I had a break from teaching CS315 Game Programming last Fall while I was on sabbatical, and now I'm gearing up to get back into it. It's a fun course that has always had the same mission but has taken many different forms. I'm feeling pretty good now about my plans for Fall, and so I want to document some of the key points here. The draft course plan is already online. As with my CS222 course, there are still some areas where I want to rework the prose, and I have only posted activities for the first few weeks, but I feel like the structure is where I want it to be.
Grading
Three years ago was the last time I used checklist grading in CS315 in its original form. Two years ago, I switched to a different model inspired by a book I had read. I wrote about how it had some good qualities, but it caused friction with Canvas, and it also had me doing a lot of regrading. Thinking about my plans to kick Canvas to the curb, I figured I might get rid of the interface problems. Yet, the more I worked on my plans, the more I kept drifting back to checklist-based grading. I drafted the first four weeks of exercises this way while I tried to identify why I still felt unsettled.
At some point, it struck me that a completely different way to handle functional requirements articulation is through user stories. This is the way I do it in the prerequisite course (CS222), and it's also how I coach teams to do it in the CS315 final project. Why not deploy user stories in the weekly exercises as well, thereby also giving example of something I want students to do later? It seemed sensible, and so the only missing piece was to map this to grades. I decided to go with the same simple model I started using recently in some CS222 sections, where the grade is based on the number of completed stories.
I am happy with the articulations I have put up for Exercise 0 and the three increments of Exercise 1. The only piece that gives me some pause is that the grading scheme does make it seem like missing a story is punitive rather than that meeting stories is rewarded, but I think this is part of the systemic problems I have inherited. At least I don't think I'm reinforcing them, and I can explain to students that they still have the option to skip lower priority stories and earn a lower grade if their situation makes that prudent.
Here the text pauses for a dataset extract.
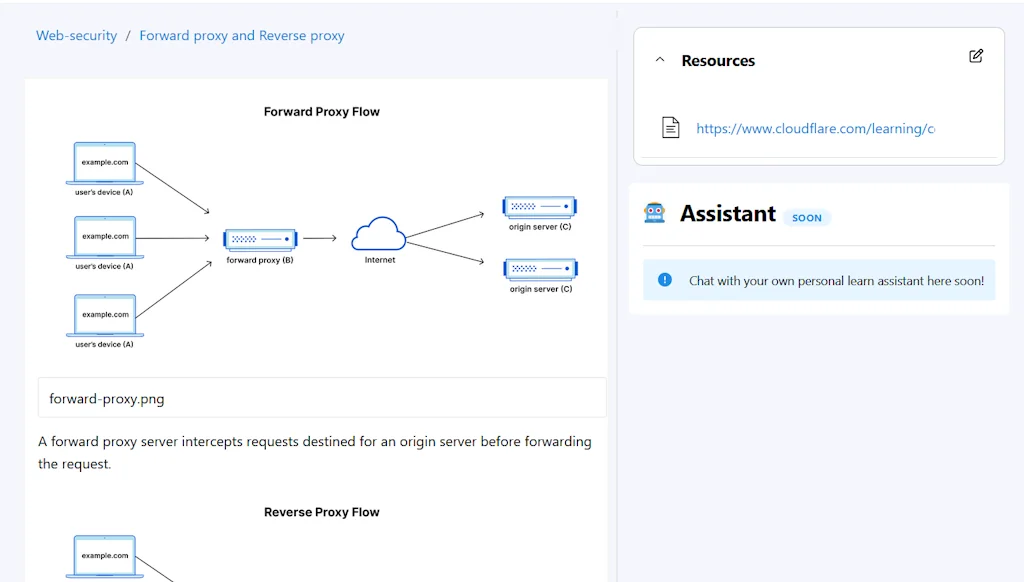Click the Forward proxy and Reverse proxy breadcrumb

(241, 35)
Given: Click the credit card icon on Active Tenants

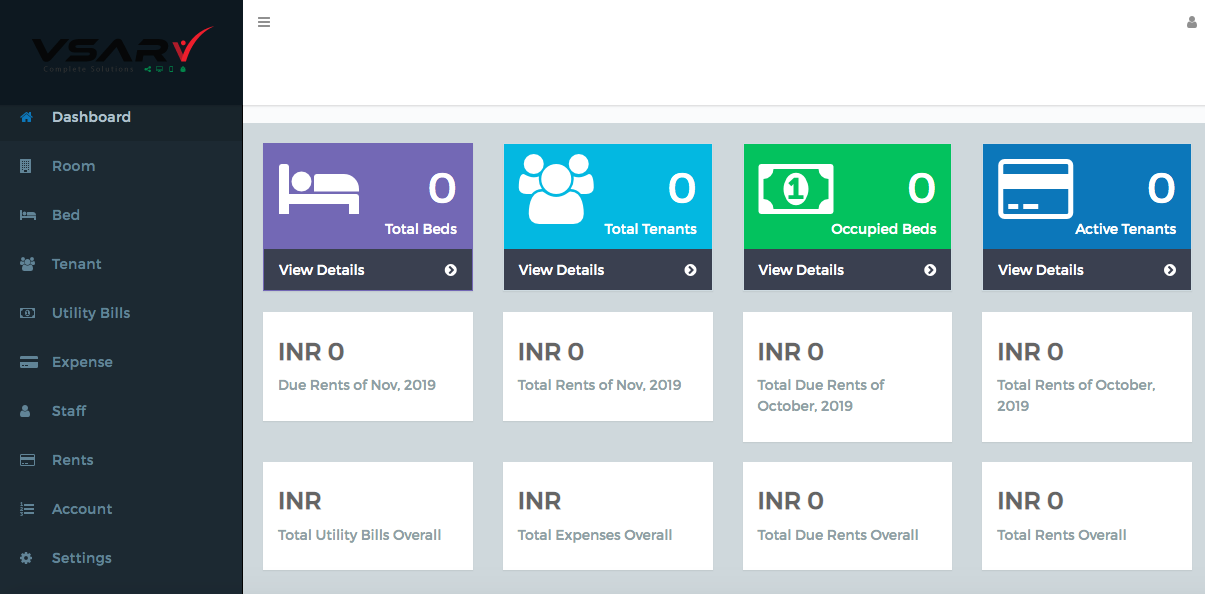Looking at the screenshot, I should coord(1035,189).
As part of my Canvas-kickery, I'll be using GitHub issues to give student feedback. This is a natural place to give feedback in the first half of the semester, when students are working individually on projects. I haven't thought much about the final project yet, but I suspect that once the semester is running, a path will open up for me. CS315 is not a course where we traditionally use Google Drive, but since I'm already collecting students' GitHub usernames, I can also collect Google Account names in order to set up a dashboard system like I described in my previous post.
Style
There are two major benefits to teaching students to have good style in this course. First, there is the intrinsic value to the student of learning to follow an established style guide. Second, it makes it much easier for me to read a lot of student projects if they follow the same structure. It is not so different from requiring a particular style in order to approve a pull request.
For some time, the exact style requirements have been distributed through the early semester exercises. This had the advantage that it allowed me to ramp up expectations as students became more comfortable with the game development ecosystem. The downside was that students had to build up knowledge piecemeal about the expectations, remember where to find reference material, and potentially build up bad habits until the right models were shown.
This year, I've done something I've wanted to do for several months: I constructed my own style guide. It has its own page on the course site, and all of it is required from the second week of the semester. It consolidates many aspects that previously were spread out across different grading levels in the checklists. It also puts almost everything in one place, which I hope will be useful. One place I could not easily bring into one site is the actual code style, for which I am simply having students follow Godot Engine's published conventions. For commit messages, I used to ask students to read Chris Beams' article on commit messages and follow his guidance, and this was frequently a source of frustration for students: some didn't understand version control well enough to follow his arguments, many skipped reading crucial parts of it, and some just had bad habits. Now, I have simply included his seven rules and linked to his article for more information.
Accessibility
The course site is built from the same Astro configuration as the CS222 one I referenced earlier. Writing and revising in Markdown is quick, and component-oriented design can be useful. One of the main reasons I want to use Markdown is that I want to easily include source code in the exercises. Unfortunately, the default Astro formatter violates WCAG 2.1 AA requirements that are now being required for all teaching material.
It took several hours to sort out a solution, and I ended up using the github-light-high-contrast Shiki theme in order for my code to pass muster. It does not have the aesthetics that I wanted, but at least WAVE says that it passes all the requisite checks.